Thirty-nine percent of survey respondents said they are either currently using software-defined networking (SDN) in their environments or will deploy the technology within the next 12 months, according to the survey, “SDN Growth Takes IT Infrastructure by Storm”, conducted by QuinStreet Enterprise (publisher of eWEEK). That percentage goes up to 49 percent when the timeframe is widened to deployment plans within 13 to 24 months. Another 25 percent are considering the technology, but have yet to set up a timeline.

The numbers show a significant increase in deployments and planned adoption of SDN from a similar survey conducted by QuinStreet Enterprise two years ago.

The recently released survey paints a picture of a rapidly growing market that not only includes an increase in the number of deployments, but also a broadening landscape of deployment options, vendor choices and standards efforts. Other network virtualization technologies, including virtual LANs (VLANs) and network-functions virtualization (NFV) also are being embraced, though SDN and NFV look to have the most momentum going into the future.

VLANs, which offer more limited virtualization capabilities and have been around for more than three decades, seem to be hitting the ceiling as far as adoption, the survey found.

“Like SDN, VLANs are configured through software rather than hardware,” the authors said in the summary of the survey. “A VLAN offers nowhere near the flexibility of an SDN architecture, however. In an SDN architecture, the ability to configure, manage, secure and optimize network resources via software affords many benefits to enterprises.”

The projected growth in the survey mirrors what industry analysts are saying in their projections for the market. IDC analysts last year in their annual projection for SDN growth forecast that revenue in the space will hit $8 billion by 2018. Research and Markets analysts have said the worldwide SDN should grow to $11.5 billion between now and 2020, with enterprises and carriers running pilot programs and early deployments this year and next and the technology going mainstream between 2019 and 2020. Meanwhile, investments in SDN and NFV will reach $20 billion by 2020, they said.

SDN and NFV decouple the control plane and various networking tasks—including routing, firewalls, intrusion detection and prevention, and load balancing—from the underlying hardware and put them into software that can run on low-cost commodity systems, including switches and servers. The goal is to enable businesses to build networks that are easier to program, scale and manage, that are more agile and flexible, and that cost less than traditional infrastructures.

Cost savings is a key driver, according to the survey. Fifty-three percent of respondents said it was a top benefit, followed by 47 percent who cited improved network performance, 46 percent who said increased productivity and 45 percent who said improved security. Interestingly, 47 percent also said cost savings was the biggest challenge—topping the list—followed by integration/interoperability (42 percent), security (37 percent) and choosing the right deployment model (35 percent).

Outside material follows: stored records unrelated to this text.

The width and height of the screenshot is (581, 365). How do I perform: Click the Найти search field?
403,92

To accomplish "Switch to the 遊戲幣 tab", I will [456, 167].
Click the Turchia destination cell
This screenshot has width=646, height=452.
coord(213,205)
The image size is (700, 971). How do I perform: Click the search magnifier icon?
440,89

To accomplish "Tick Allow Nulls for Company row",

“Deciding to use an SDN architecture brings with it further choices, starting with which platform to use,” the survey’s authors wrote. “Organizations must choose a cloud-based deployment, virtual switches, bare metal or a combination of the three.”

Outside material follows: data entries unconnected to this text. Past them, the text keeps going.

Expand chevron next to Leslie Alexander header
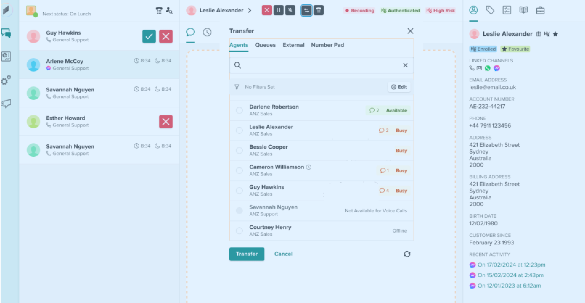point(249,10)
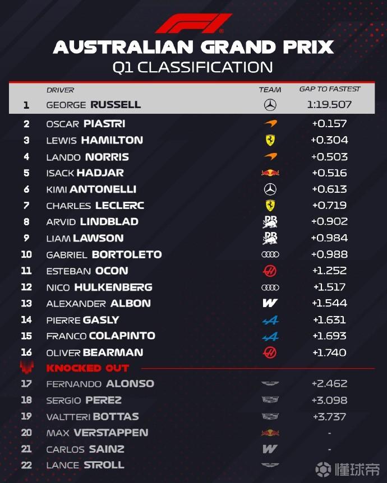Screen dimensions: 387x483
Task: Click the 1:19.507 fastest lap time
Action: pyautogui.click(x=329, y=105)
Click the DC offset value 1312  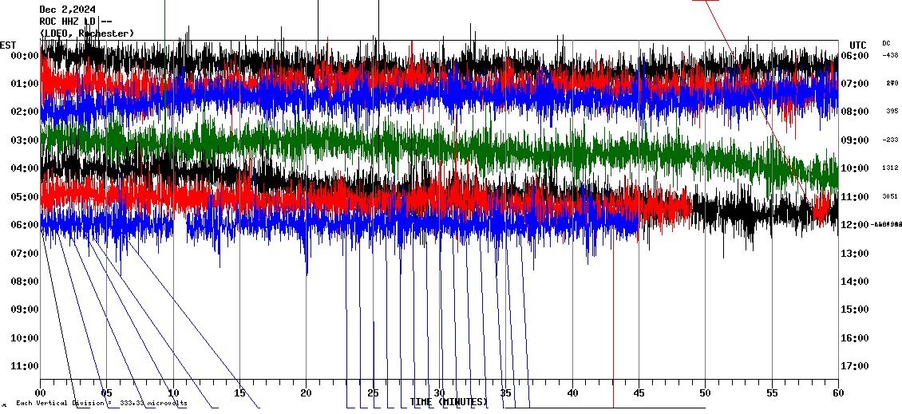pos(890,168)
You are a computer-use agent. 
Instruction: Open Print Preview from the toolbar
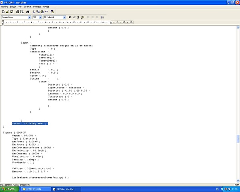point(22,12)
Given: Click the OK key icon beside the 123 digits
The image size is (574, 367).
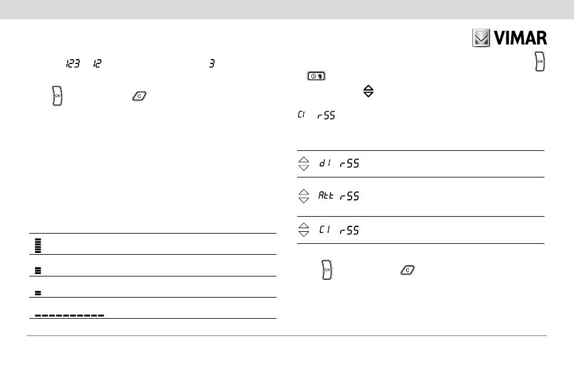Looking at the screenshot, I should (x=57, y=96).
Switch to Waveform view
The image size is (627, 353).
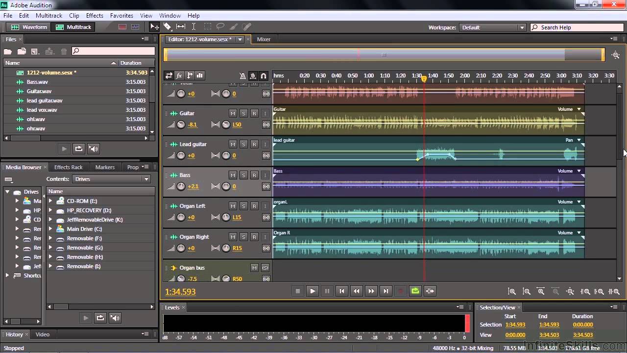tap(29, 27)
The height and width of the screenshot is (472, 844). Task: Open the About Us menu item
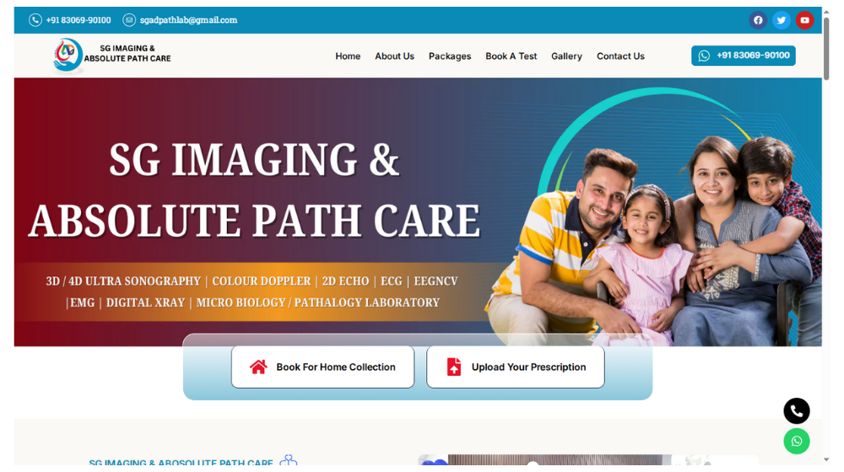(394, 56)
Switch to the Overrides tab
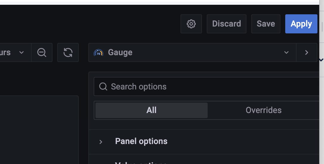 263,110
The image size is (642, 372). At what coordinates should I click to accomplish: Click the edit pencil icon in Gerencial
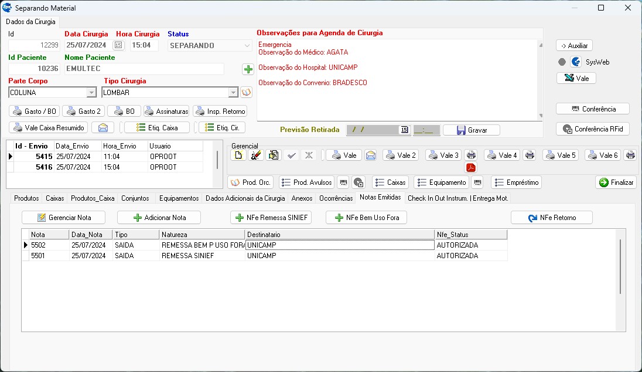(x=255, y=155)
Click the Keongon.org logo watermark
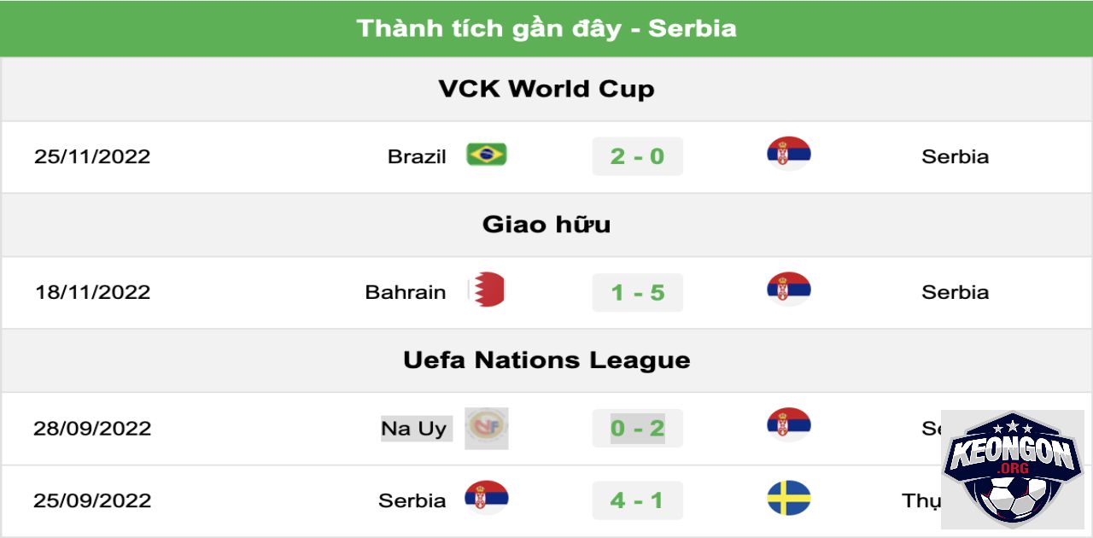The height and width of the screenshot is (538, 1093). (1013, 470)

According to the survey, users right now are choosing a cloud model (28 percent) over virtual switches (13 percent) and bare-metal systems (6 percent). However, 53 percent of respondents said they were using a combination of the three deployment models.

“With cloud-based SDN, networking appliances can be easily updated,” the authors wrote. “This is the primary reason respondents from enterprises of all sizes choose the cloud for their SDN deployments.”

Once in the cloud, most businesses are turning to the open-source OpenStack platform and its Neutron networking project. Half the respondents—primarily larger enterprises and smaller businesses—said OpenStack was very important or extremely important. “Curiously, OpenStack doesn’t resonate as deeply with midsize entities, only about one-third of which consider it very or extremely important,” the authors wrote.